Rimane da capire cosa intenda fare Erdogan: i messaggi da Ankara sono di conciliazione, e la turbolenta situazione interna turca deporrebbe a favore di una soluzione. Ma il “Sultano” ha disperato bisogno di sostegno da parte dei “nostalgici” del suo Paese; la destra e quegli elementi dell’esercito della mezza luna per i quali Cipro rappresenta la sola e unica vittoria militare dalla caduta dell’Impero Ottomano. Cosa farà, quindi, rimane un punto interrogativo.

E poi c’è l’Onu: qualcuno ha definito la missione di peacekeeping Unficyp un “fossile” della guerra fredda. Ad oggi è la più longeva missione di pace targata UN dopo quella in Pakistan ma questo record, comincia a spazientire molti: comunque vada, dopo oltre mezzo secolo, c’è bisogno di voltare pagina. Soprattutto per le Nazioni Unite. A completare il Risiko cipriota sarà presente anche l’Unione europea con Juncker a guidare la delegazione: per il brutto periodo che sta attraversando Bruxelles persino Cipro unificata potrebbe rappresentare un successo contro l’euroscetticismo.
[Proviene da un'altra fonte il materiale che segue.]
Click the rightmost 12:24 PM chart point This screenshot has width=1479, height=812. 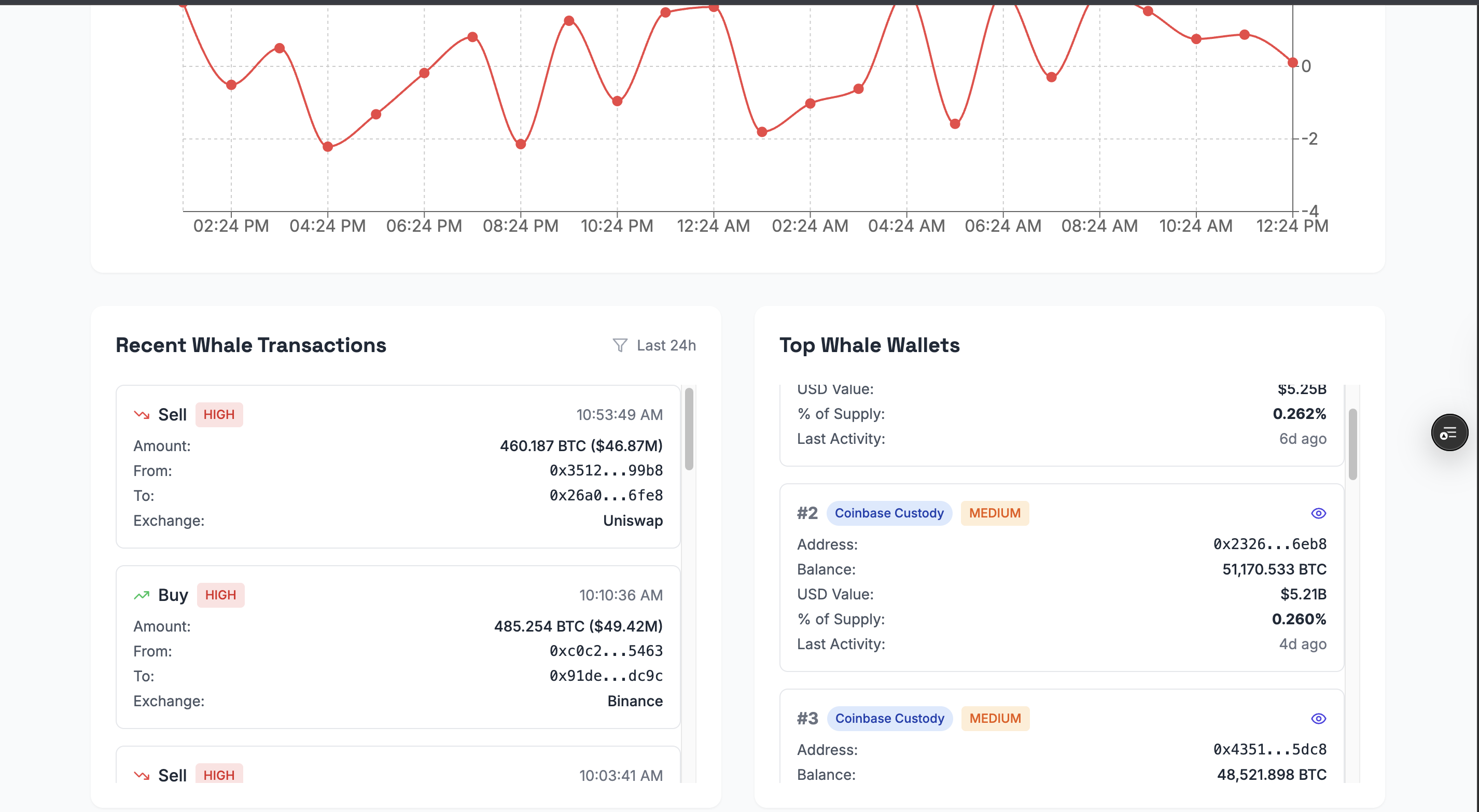(1292, 63)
Piccolo, certamente, ma da agitare con vigore.

Nella partita che si giocherà a Ginevra da oggi, le tre “potenze garanti” entreranno in gioco solo l’11; solo dopo, insomma, che i due leader avranno discusso le questioni ancora sul tavolo (tante, a quanto pare): composizione territoriale del futuro stato federale, equilibrio tra greci e turchi nel governo condiviso, il ritorno (o meno) delle proprietà confiscate, la sicurezza per le due comunità. Dicono sia una discussione finale, perché dopo 18 mesi di negoziati, da questo incontro dovrebbe uscire una proposta definitiva per uscire dal cul de sac nel quale è intrappolata da 43 anni l’isola; finale perché, dicono i leader, se la soluzione non si trova questa volta, probabilmente l’isola è destinata a rassegnarsi alla partizione ossia a discutere un assetto finale del precario status quo odierno.

Le aspettative sono tante ma le perplessità, forse, di più. D’altronde gli sforzi del presidente cipriota Nicos Anastasiades e del suo collega, il presidente della secessionista “Repubblica turco-cipriota” – Cipro Nord per capirci – Mustafa Akinci per giungere a una soluzione sono innumerevoli ma i conti vanno fatti con la realtà. E la realtà ci dice che i ciprioti vivono separati da oltre due generazioni; e per sanare questa situazione, forse, è trascorso già troppo tempo. Mentre il rancore per il decennio di violenze è ancora una ferita viva: e per sanare questo, forse, è trascorso troppo poco tempo.

Dicono che il problema sia rappresentato dai profughi, da quanti di loro potranno rientrare in possesso delle loro terre. E dai coloni, da quanti coloni turchi potranno restare. E poi se i soldati di Ankara dovranno fare le valige oppure potranno mantenere un contingente anche nell’ipotetico stato federale. Ma la questione a monte rimane sempre la stessa: come potranno coabitare le vecchie generazioni di greci e turchi – che si sono odiate senza sosta per oltre mezzo secolo – e le nuove, cresciute ad halloumi (tipico formaggio cipriota, ndr) e collera verso i vicini-nemici? Che i due vecchi leader, insomma, disegnino mappe e cerchino soluzioni tecniche in un clima di ragionevolezza potrebbe non bastare: a questo punto non è più sufficiente un accordo, ci vuole anche un accordo che funzioni.